Abdelhamid fully espoused this new method with his customary enthusiasm and energy. The dedicated Internet site was called, in replacement of the preceding site The work necessary for replacing one site with a new one was considerable. It is difficult to imagine the number of messages written and the answers received.  Abdelhamid revealed himself quite apt to take up the challenge, the challenge being the centre of his life.

Faithful and pious, this great scholar and lover of Islam could never rest without fighting what he considered as heresies and misinformation about Islam. He spent a great deal of time in combating the misdeeds of Saudi Arabia and its ideologies of Wahhabism and Salafism. Here is the typical example of a country considered as a mere sect some decades ago, now put on a pedestal of Muslim countries and free to propagate its narrow, restricted version of Islam throughout the world. To get the right perspective, we should never forget that the Saudi interpretation of Islam was and will remain sectarian and partisan. 

This importance of Saudi Arabia as a measure in all things pertaining to Islam is through the incommensurable richness of oil on its territory. A part of these riches are knowingly used to engulf the world with its ideology. The evils caused by the country is not just ideological propaganda, but its decision that the calendar it uses on its national territory is the only true Islamic calendar. The question is not even asked whether it conforms to astronomy or to the visibility curves. Abdelhamid initiated an independent inquiry during the Islamic years 1400 to 1431 (Gregorian years 1980 to 2010). For these 30 years, no less than 17 declarations out of 32 for the Aid festival were false, it being impossible to sight the new moon with the naked eye on the national territory on the given dates. Multiple warnings that we published on the site remained without an answer. Islam is indeed under the total supervision of Saudi Arabia!
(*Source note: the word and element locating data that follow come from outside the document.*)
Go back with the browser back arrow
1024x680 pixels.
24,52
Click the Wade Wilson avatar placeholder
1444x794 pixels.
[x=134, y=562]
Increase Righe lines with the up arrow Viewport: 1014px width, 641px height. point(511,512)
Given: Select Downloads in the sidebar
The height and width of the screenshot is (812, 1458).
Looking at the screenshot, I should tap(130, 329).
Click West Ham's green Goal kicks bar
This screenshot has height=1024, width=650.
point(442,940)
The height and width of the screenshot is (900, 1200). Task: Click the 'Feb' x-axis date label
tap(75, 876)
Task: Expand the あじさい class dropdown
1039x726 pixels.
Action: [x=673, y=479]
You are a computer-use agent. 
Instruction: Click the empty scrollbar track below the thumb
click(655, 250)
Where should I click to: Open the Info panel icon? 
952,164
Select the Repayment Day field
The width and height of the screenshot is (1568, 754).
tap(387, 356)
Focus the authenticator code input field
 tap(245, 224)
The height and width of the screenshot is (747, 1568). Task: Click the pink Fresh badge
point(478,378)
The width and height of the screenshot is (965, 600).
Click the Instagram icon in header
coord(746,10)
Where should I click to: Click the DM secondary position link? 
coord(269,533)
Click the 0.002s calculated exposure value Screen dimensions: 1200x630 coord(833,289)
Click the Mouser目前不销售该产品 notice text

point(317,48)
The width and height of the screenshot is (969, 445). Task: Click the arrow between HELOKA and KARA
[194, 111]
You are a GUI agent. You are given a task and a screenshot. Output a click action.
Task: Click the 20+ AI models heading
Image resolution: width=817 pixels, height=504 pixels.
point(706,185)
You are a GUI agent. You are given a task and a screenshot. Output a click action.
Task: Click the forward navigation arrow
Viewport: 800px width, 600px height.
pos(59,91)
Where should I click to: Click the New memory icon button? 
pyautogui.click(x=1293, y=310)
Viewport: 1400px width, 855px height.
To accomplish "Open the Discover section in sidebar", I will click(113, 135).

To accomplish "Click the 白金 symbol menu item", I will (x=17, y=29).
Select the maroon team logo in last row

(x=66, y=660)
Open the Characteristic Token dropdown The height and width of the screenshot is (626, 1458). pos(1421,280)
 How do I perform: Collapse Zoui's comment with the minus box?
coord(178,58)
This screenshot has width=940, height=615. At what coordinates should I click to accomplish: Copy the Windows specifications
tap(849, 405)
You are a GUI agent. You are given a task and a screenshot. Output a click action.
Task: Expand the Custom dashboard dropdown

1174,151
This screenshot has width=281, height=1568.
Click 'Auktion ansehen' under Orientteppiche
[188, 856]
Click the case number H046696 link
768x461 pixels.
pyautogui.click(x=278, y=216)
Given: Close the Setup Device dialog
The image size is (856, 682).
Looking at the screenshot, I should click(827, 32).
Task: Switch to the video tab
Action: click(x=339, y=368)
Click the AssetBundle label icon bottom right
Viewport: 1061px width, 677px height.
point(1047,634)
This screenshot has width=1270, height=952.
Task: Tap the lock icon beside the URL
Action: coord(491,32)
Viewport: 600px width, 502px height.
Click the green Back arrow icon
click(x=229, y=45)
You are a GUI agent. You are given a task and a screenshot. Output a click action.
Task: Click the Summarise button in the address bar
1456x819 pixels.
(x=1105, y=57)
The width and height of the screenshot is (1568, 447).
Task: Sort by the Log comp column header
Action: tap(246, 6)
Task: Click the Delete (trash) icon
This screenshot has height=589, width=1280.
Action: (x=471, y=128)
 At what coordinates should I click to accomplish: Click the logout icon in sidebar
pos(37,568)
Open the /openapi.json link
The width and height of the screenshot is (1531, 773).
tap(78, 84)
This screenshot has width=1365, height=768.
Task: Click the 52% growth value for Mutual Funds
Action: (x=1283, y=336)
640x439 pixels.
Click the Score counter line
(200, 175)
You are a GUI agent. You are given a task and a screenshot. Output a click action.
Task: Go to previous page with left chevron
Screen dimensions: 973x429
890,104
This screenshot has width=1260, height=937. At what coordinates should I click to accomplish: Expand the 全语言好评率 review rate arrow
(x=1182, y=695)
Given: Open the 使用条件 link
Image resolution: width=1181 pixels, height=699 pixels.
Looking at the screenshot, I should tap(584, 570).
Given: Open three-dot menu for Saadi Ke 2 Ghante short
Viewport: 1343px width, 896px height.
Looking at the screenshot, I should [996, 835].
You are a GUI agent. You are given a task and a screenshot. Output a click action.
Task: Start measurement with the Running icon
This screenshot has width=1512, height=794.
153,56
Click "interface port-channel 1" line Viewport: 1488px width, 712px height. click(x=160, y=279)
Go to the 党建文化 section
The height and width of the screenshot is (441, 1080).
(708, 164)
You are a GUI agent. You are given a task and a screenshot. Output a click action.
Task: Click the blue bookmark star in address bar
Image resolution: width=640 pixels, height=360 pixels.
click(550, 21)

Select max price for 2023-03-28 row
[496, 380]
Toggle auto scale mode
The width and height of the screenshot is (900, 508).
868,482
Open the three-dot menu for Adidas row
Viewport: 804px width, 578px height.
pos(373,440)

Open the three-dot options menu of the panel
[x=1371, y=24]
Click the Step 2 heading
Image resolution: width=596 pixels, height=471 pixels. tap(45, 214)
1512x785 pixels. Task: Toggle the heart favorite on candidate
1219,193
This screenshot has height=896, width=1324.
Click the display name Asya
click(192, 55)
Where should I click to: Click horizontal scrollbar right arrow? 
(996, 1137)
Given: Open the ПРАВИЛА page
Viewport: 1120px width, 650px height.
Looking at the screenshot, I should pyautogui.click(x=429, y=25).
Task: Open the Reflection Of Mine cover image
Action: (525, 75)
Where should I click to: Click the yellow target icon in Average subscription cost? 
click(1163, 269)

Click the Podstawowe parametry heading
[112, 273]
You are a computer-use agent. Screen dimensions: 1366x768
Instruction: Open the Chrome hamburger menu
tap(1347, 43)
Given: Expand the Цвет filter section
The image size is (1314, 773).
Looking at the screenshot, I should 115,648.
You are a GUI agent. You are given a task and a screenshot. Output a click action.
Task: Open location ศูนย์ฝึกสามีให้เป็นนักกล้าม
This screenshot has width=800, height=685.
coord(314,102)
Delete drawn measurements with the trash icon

What makes this total control even worse: the day of the Holy Pilgrimage, in which every able-bodied Muslim has to participate at least once during his lifetime, is also left to the good will of Saudi Arabia, the Holy Places being situated on its territory. In this field too the country is guilty of false declarations of the due date, and not just once! Such a backhanded view of holy things touched and hurt Abdelhamid profoundly. We also have to keep in mind the same backhanded treatment of the Holy site in Mecca itself, and beyond this, of the whole city. We have constructions of luxury hotels, of rich commercial centres, of lavish apartments, and so on. All this activity must be called by its true name: raw real estate speculation, so much so that some newspapers have not hesitated to call the new city “Mecca-hattan”.

If we were to characterise the life of Abdelhamid during these last fifty years, the words that come before our spirit are: love of Islam and love of Truth. Very rarely has an individual deployed such energy, and let us say it, such honestly earned pecuniary means, without any calculation and in the service of a unique cause. He was persuaded that, in the end, only Truth can win.